Utterson se turbó algo con este desahogo.

"Habrán discutido por alguna cuestión médica", pensó; y siendo, como era, ajeno a las pasiones científicas (salvo en materia de traspasos de propiedad), añadió: "¡Y si no es esto!" Luego le dejó al amigo tiempo para recuperar la calma, antes de soltarle la pregunta por la que había venido:

-¿Nunca has encontrado u oído hablar de un tal... protegido de Jekyll, llamado Hyde?

-¿Hyde? -repitió Lanyon-. No. Nunca lo he oído nombrar. Lo habrá conocido más tarde.

Estas fueran las informaciones que el notario se llevó a casa y al amplio, oscuro lecho en el que siguió dando vueltas ya de una parte, ya de otra, hasta que las horas pequeñas de la mañana se hicieron grandes. Fue una noche en la que no descansó su mente, que, asediada por preguntas sin respuesta, siguió cansándose en la mera oscuridad.

Cuando se oyeron las campanadas de las seis en la iglesia tan oportunamente cercana, Utterson seguía inmerso en el problema. Más aún, si hasta entonces se había empeñado con la inteligencia, ahora se encontraba también llevado por la imaginación. En la oscuridad de su habitación de pesadas cortinas repasaba la historia de Enfield ante los ojos como una serie de imágenes proyectadas por una linterna mágica. He aquí la gran hilera de farolas de una ciudad de noche; he aquí la figura de un hombre que avanza rápido; he aquí la de una niña que va a llamar a un doctor; y he aquí las dos Figuras que chocan, he ahí ese Juggernaut humano que arrolla a la niña y pasa por encima sin preocuparse de sus gritos.

Otras veces, Utterson veía el dormitorio de una casa rica y a su amigo que dormía tranquilo y sereno como si sonriera en sueños; luego se abría la puerta, se descorrían violentamente las cortinas de la cama, y he aquí, allí de pie, la figura a la que se le había dado todo poder; incluso el de despertar al que dormía en esa hora muerta para llamarlo a sus obligaciones.

Tanto en una como en la otra serie de imágenes, aquella figura siguió obsesionando al notario durante toda la noche.

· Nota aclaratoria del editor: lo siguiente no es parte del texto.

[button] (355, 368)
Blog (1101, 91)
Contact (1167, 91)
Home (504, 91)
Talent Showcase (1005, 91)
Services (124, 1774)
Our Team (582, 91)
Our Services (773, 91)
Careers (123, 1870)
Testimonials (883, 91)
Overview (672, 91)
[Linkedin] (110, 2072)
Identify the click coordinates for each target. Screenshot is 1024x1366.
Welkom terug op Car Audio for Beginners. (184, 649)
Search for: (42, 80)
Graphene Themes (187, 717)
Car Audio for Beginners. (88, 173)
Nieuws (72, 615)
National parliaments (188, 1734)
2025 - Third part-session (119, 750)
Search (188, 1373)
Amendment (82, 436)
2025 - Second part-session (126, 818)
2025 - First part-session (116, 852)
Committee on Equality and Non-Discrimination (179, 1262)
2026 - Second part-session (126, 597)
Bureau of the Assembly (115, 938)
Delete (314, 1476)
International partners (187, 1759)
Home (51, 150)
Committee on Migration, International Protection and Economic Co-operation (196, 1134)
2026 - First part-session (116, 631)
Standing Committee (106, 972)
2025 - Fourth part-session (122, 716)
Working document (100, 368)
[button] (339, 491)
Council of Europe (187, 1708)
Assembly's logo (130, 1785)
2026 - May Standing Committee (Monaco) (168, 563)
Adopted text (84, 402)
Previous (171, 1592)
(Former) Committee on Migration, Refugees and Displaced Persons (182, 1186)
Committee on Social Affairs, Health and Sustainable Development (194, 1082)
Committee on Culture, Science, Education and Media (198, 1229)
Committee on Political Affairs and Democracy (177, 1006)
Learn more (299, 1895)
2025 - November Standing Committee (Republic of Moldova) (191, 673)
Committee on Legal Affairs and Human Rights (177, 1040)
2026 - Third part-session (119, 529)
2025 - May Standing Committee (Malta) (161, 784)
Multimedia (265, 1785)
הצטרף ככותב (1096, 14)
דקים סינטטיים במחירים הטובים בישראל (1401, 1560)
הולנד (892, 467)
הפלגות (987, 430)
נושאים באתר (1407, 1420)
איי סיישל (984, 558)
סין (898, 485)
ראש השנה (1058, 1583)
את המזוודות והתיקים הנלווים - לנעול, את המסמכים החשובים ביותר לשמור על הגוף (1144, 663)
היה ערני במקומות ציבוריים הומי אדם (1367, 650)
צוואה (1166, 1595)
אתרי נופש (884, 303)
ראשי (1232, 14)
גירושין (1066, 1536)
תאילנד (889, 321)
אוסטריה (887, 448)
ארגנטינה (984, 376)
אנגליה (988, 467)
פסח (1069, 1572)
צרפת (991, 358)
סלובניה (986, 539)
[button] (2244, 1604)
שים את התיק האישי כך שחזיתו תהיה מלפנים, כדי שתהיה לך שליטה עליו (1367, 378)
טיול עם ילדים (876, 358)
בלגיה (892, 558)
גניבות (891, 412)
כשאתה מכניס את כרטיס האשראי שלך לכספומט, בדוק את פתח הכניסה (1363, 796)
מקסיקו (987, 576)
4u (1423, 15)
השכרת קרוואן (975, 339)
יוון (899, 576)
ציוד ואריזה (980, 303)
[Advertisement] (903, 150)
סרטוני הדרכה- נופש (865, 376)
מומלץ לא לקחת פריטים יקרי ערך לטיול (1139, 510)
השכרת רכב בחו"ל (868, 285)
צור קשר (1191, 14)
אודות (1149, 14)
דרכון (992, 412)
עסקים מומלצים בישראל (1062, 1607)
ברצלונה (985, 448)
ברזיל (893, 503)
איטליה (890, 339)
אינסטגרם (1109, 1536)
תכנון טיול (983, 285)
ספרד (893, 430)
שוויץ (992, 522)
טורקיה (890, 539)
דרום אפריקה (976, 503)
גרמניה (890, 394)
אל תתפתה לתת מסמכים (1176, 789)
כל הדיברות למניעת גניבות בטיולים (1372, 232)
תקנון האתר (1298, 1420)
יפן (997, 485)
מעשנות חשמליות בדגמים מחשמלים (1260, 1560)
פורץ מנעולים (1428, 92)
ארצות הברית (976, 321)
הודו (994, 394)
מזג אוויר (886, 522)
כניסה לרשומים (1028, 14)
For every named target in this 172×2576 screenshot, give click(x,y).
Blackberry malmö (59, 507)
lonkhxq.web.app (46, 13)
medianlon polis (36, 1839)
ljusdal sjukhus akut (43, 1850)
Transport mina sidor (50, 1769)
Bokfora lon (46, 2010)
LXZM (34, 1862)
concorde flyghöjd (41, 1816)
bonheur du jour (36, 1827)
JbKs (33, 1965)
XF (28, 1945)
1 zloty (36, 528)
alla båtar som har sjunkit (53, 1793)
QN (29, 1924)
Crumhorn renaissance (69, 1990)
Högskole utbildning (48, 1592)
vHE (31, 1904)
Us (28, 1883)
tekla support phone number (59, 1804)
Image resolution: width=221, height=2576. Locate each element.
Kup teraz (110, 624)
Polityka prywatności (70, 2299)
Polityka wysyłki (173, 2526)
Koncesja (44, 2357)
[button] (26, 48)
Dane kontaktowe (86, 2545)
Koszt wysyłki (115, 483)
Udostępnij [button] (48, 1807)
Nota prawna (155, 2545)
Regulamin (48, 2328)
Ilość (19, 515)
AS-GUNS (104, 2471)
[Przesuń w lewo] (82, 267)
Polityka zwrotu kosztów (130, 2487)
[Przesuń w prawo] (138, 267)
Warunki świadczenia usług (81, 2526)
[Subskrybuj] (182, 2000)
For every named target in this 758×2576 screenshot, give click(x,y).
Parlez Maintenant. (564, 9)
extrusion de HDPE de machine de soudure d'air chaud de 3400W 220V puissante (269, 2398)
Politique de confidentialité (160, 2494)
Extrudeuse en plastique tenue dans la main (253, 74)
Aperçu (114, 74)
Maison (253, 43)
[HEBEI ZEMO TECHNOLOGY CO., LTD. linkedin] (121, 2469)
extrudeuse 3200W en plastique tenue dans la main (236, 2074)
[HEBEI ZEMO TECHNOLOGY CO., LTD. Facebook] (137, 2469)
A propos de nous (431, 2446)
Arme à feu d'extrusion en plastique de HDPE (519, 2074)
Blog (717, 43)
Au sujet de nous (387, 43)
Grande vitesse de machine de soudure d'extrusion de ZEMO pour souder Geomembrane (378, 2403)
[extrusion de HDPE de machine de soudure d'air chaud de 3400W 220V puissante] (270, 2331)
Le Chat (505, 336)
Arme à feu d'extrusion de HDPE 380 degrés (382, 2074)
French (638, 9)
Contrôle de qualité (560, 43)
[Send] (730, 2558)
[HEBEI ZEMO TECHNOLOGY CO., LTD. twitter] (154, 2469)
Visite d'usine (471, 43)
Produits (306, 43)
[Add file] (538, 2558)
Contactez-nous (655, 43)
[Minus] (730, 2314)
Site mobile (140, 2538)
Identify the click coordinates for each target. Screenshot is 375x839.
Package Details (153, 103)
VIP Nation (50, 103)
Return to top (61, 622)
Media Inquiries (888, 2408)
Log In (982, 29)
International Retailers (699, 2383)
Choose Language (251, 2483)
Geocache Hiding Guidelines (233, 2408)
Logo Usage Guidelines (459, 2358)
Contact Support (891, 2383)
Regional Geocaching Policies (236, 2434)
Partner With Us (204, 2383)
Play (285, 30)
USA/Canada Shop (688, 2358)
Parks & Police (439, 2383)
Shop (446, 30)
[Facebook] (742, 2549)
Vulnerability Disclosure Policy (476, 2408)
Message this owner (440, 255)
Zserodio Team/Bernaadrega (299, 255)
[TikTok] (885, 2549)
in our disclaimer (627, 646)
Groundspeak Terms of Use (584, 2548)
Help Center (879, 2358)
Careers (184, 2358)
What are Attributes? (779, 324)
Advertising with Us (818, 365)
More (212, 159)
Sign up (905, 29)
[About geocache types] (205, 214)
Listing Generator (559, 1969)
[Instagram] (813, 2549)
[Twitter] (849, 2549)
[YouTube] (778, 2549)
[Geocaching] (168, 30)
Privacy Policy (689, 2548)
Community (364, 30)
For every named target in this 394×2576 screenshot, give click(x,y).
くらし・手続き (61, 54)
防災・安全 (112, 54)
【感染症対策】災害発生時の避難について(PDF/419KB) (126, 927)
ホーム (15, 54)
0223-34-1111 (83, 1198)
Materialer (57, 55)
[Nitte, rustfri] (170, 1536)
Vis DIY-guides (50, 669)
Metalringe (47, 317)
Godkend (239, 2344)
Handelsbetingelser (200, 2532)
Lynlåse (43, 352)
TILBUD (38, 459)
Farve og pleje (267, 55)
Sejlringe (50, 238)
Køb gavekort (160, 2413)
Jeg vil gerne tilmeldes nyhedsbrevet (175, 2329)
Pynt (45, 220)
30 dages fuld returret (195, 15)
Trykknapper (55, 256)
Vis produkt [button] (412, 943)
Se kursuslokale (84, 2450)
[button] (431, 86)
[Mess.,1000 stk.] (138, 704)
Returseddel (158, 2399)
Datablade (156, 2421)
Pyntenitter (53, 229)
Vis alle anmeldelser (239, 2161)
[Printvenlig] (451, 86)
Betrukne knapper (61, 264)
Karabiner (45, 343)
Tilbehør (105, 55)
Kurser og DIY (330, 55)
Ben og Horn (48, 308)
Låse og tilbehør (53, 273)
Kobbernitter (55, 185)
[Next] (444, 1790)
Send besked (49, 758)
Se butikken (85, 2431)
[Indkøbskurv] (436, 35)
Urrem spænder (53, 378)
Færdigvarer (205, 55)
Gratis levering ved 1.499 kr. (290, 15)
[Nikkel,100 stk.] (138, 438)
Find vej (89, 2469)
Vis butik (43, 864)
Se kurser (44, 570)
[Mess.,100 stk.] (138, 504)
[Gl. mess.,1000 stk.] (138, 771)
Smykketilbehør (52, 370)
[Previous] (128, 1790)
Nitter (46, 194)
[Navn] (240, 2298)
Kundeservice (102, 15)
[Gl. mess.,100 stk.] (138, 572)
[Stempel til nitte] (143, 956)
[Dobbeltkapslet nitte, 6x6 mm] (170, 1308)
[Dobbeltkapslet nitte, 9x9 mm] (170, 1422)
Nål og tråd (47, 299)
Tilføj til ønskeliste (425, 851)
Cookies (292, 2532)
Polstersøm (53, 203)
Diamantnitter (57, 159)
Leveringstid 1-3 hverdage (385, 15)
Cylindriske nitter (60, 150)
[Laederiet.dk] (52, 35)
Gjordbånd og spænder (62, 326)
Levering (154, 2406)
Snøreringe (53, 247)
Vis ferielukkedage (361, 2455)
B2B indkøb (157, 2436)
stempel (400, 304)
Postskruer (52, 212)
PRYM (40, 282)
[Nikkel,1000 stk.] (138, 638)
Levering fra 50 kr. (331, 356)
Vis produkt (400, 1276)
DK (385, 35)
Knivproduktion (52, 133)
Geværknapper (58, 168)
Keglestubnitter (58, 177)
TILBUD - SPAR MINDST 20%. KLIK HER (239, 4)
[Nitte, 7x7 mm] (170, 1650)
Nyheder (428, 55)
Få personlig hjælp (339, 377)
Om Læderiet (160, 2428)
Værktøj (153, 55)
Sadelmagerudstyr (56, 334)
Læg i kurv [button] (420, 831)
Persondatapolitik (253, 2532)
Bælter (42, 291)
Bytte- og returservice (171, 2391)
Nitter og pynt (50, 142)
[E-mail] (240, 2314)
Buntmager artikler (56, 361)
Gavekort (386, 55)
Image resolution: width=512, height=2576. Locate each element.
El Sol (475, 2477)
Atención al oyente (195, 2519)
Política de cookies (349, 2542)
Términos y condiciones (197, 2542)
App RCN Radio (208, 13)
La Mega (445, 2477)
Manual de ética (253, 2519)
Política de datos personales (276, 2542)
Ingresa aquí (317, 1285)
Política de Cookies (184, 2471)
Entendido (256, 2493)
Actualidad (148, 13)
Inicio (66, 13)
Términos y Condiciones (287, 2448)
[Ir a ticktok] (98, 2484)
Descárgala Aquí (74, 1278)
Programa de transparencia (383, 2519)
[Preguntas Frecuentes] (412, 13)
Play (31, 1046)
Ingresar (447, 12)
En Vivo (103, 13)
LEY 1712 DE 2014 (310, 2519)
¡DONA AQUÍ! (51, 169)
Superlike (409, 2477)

Si a ratos se adormecía, volvía a verla deslizarse más furtiva en el interior de las casas dormidas, o avanzar rápida, siempre muy rápida, vertiginosa, por laberintos cada vez mayores de calles alumbradas por farolas, arrollando en cada cruce a una niña y dejándola llorando en la calle.

Y sin embargo la figura no tenía un rostro, tampoco los sueños tenían rostro, o tenían uno que se desvanecía, se deshacía, antes de que Utterson consiguiera fijarlo. Así creció en el notario una curiosidad muy fuerte, diría irresistible, por conocer las facciones del verdadero Hyde. Si hubiese podido verlo al menos una vez, creía, se habría aclarado o quizás disuelto el misterio, como sucede a menudo cuando las cosas misteriosas se ven de cerca. Quizás habría conseguido explicar de alguna forma la extraña inclinación (o la siniestra dependencia) de su amigo, y quizás también esa incomprensible cláusula de su testamento. De todas las formas era un rostro que valía la pena conocer: el rostro de un hombre sin entrañas de piedad, un rostro al que había bastado con mostrarse para suscitar, en el frío Enfield, un persistente sentimiento de odio.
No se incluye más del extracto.